## THINGS TO DO
A – Transcribe the passage on coping-healing churches, starting with "The consensus seems" and going on through "small Christian communities.".
B – Answer these questions from the passage on coping-healing churches and mainline ministers:
(i) At what level is the healing received in the coping-healing churches said to operate?
(ii) Of the nine Catholic priests interviewed, how many had congregations of more than 6 000?
(iii) What is set up in response to the challenge of providing warm caring communities?
C – Take the passage on coping-healing churches and mainline ministers further, starting after its final sentence.

## EXCERPTED TEXT
++++++++++++++++++++

The coping-healing churches can themselves learn from this process. The
mainline ministers apply their own values and tradition in order to see what
is meaningful and to determine their new synthesis. This synthesis could be a
fruitful challenge to the coping-healing churches to also move on in their own
journey to the kingdom. Through learning from each other, from inculturation
in process, the church as a whole is impelled forward under the guiding hand
of the Spirit.
We have seen how the ministry of the coping-healing churches and the
changed South African context have influenced both the practices and attitudes
of mainline ministers. These changes can be summed up as greater consciousness
of the need for religious healing in South Africa and increased use of healing
services, prayer groups, prayer for healing, and preaching and teaching about
healing.
Mainline church ministers are aware of the coping-healing churches.
Many of them note that the coping-healing churches do indeed respond to
people’s pastoral needs and that they help many. They can pose a challenge
to the more staid religious forms of mainline church ministry, which stress
word and sign but sometimes fail to meet people sufficiently at an emotional
level.
The consensus seems to be that the healing received in the
coping-healing churches operates at the emotional level and that this
challenges the symbolism of mainline Christianity to communicate with people
at that level. Another challenge seems to be in the area of providing warm
caring communities. The Catholic Church in particular, with its large
congregations, feels this challenge. Of the nine Catholic priests interviewed
three had congregations of more than 6 000 and four others ministered to
congregations numbering between 3 000 and 6 000.[18]
The response to this challenge is to set up prayer teams, healing groups and
small Christian communities.
While emotional transaction can bring about healing,[19]
such healing is often transitory and superficial and needs to be regularly
repeated, leading to dependency and a lack of freedom. There are other areas
in which some coping-healing churches have been challenged in this study: an
emphasis on money and prosperity, lack of social involvement and commitment,
applying spiritual ‘bandages’ to psychological problems, and emotional
manipulation.

++++++++++++++++++++

## GIVEN DATA

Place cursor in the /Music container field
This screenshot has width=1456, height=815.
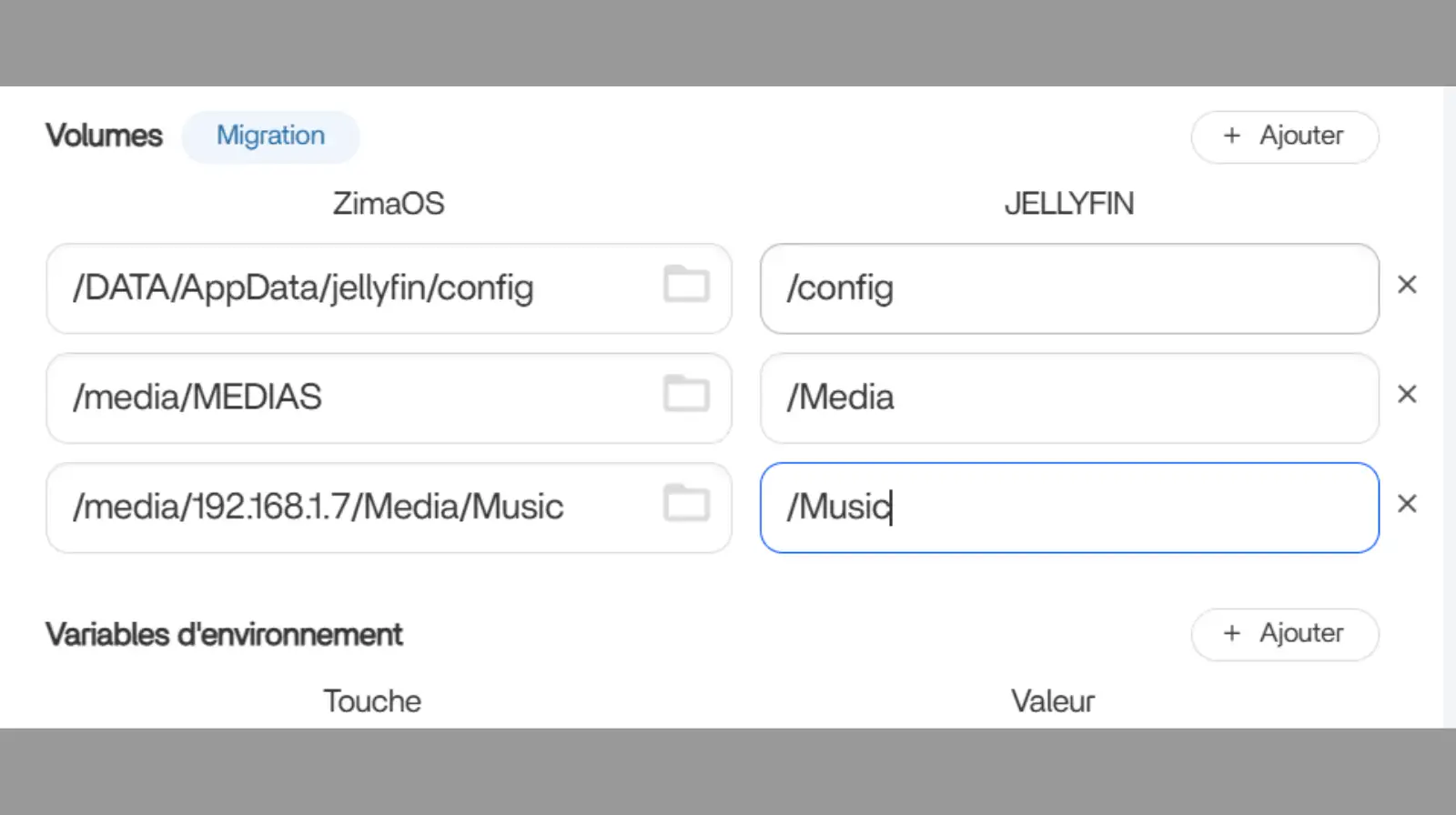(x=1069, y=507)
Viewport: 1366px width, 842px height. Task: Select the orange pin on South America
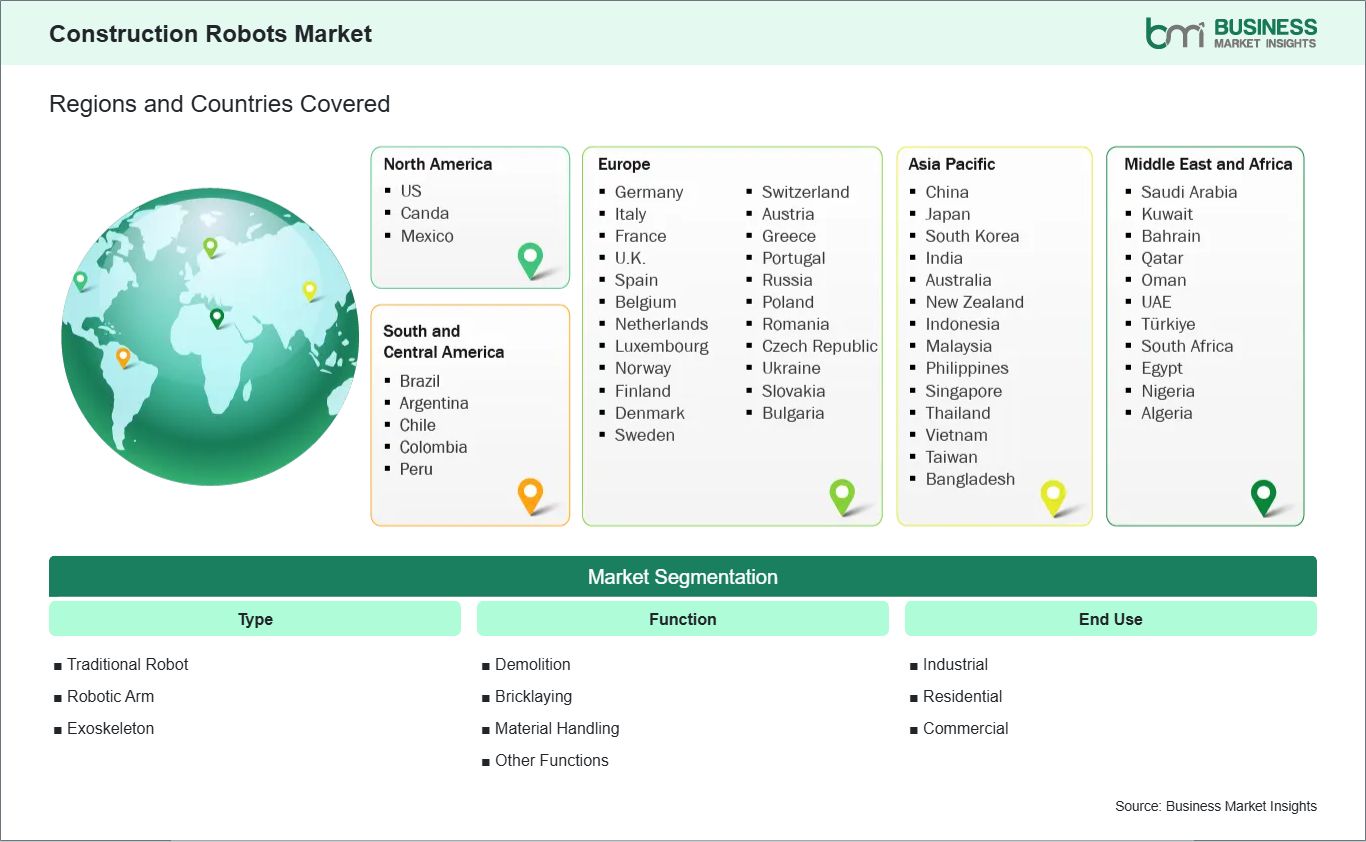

++++++++++++++++++++

## RESULTS IN ORDER
A –
The consensus seems to be that the healing received in the
coping-healing churches operates at the emotional level and that this
challenges the symbolism of mainline Christianity to communicate with people
at that level. Another challenge seems to be in the area of providing warm
caring communities. The Catholic Church in particular, with its large
congregations, feels this challenge. Of the nine Catholic priests interviewed
three had congregations of more than 6 000 and four others ministered to
congregations numbering between 3 000 and 6 000.[18]
The response to this challenge is to set up prayer teams, healing groups and
small Christian communities.

B –
(i) At the emotional level.
(ii) Three.
(iii) Prayer teams, healing groups and small Christian communities.

C –
These are areas in which the church as a whole is called to question
itself in order to construe the full nature of healing and administer true
healing to people.
Developing
a Theology of Healing in South Africa.
In order to be authentic, praxis needs to be underpinned by theology,
or rather, to relate to it dialectically.[20]
It is not my purpose to construct a theology of healing.[21]
Nevertheless there are some important elements of such a theology which are
highlighted by this research and which can be added to my earlier work. These
come from ministers’ comments when they were asked in the interview to
identify some important elements of a theology of healing. Hence they already
form part of the consciousness of these priests and will clearly inform their
ministry. As this ministry grows in importance they will look for other
theological input to help them.
The healing ministry must be based on Christ’s own ministry as a
healer and on his teaching. This has important consequences for a theology of
healing. In the first place, Christ healed, as did his followers. The
missionary mandate clearly involves healing. At the same time it was felt that
a good biblical theology of the miracles and healings is required to help us
understand Jesus’ purpose in this regard. It was felt that the purposes of
the miracles are often oversimplified and thus confused, and that
interpretations vary greatly, particularly from church to church. Several
priests noted that Jesus did not put much trust in those who came looking for
miracles and that he often played down this part of his ministry.
The purpose of the miracles was often to instil faith – faith in God,
and not in the miracle or event or healing. Healing should lead to conversion
in the form of faith in Jesus – not to faith or trust in the healer or the
miracle, which may be a danger.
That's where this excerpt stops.